*Exercise*: Omit all pictures, then print the entries exactly.

*Provided records*:
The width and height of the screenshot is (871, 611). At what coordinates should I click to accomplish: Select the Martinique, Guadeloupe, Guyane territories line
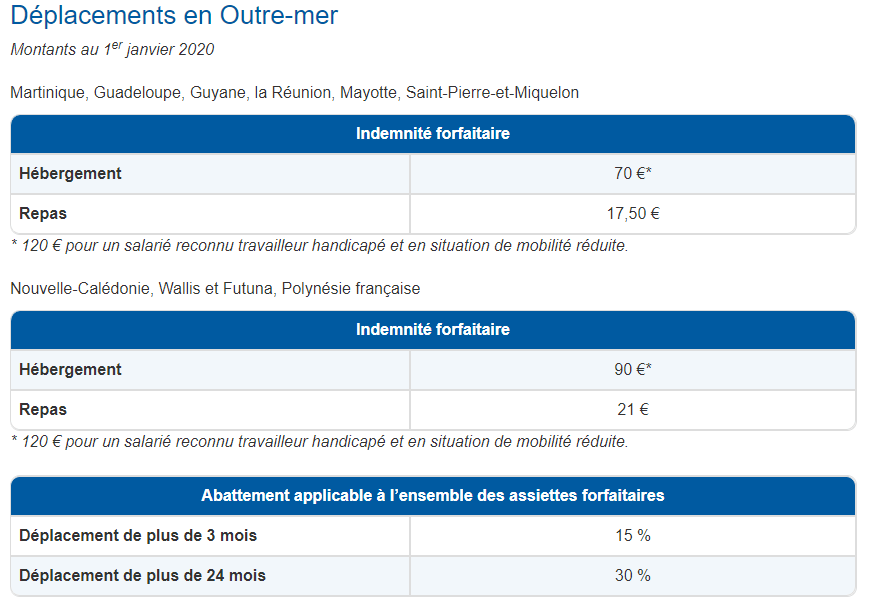(x=294, y=93)
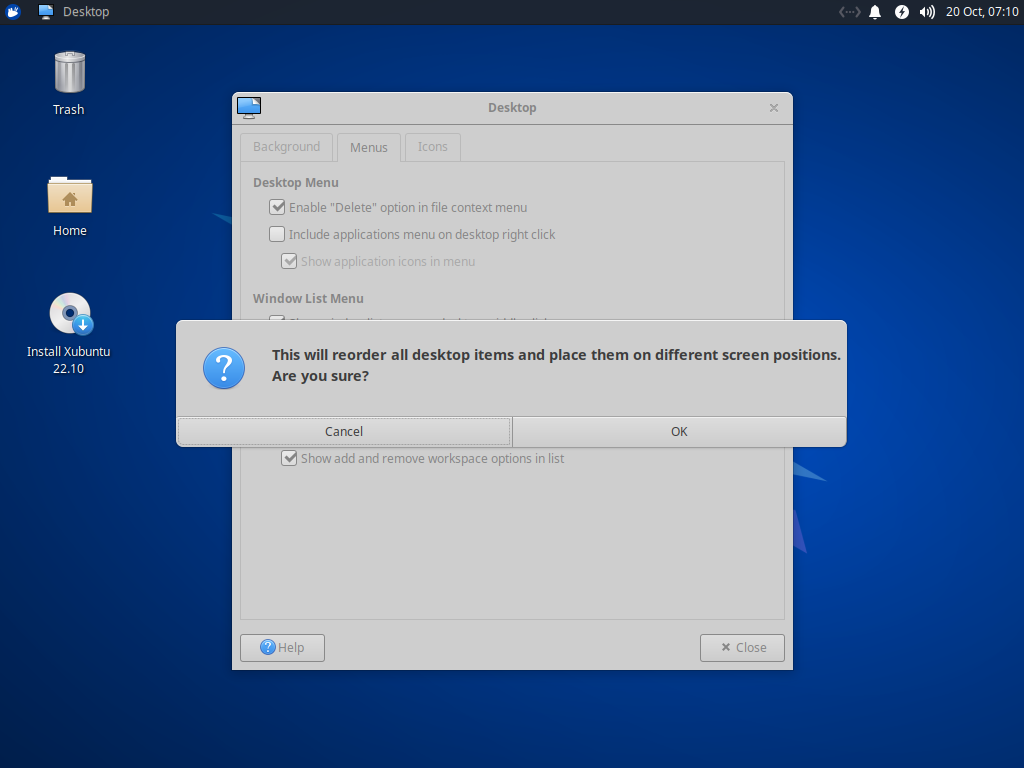Open the Help for desktop settings
The width and height of the screenshot is (1024, 768).
tap(282, 647)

*Exercise answer*:
The width and height of the screenshot is (871, 611). At what coordinates should I click to accomplish: Select the Martinique, Guadeloupe, Guyane territories line
(x=294, y=93)
Open the Help for desktop settings
The width and height of the screenshot is (1024, 768).
tap(282, 647)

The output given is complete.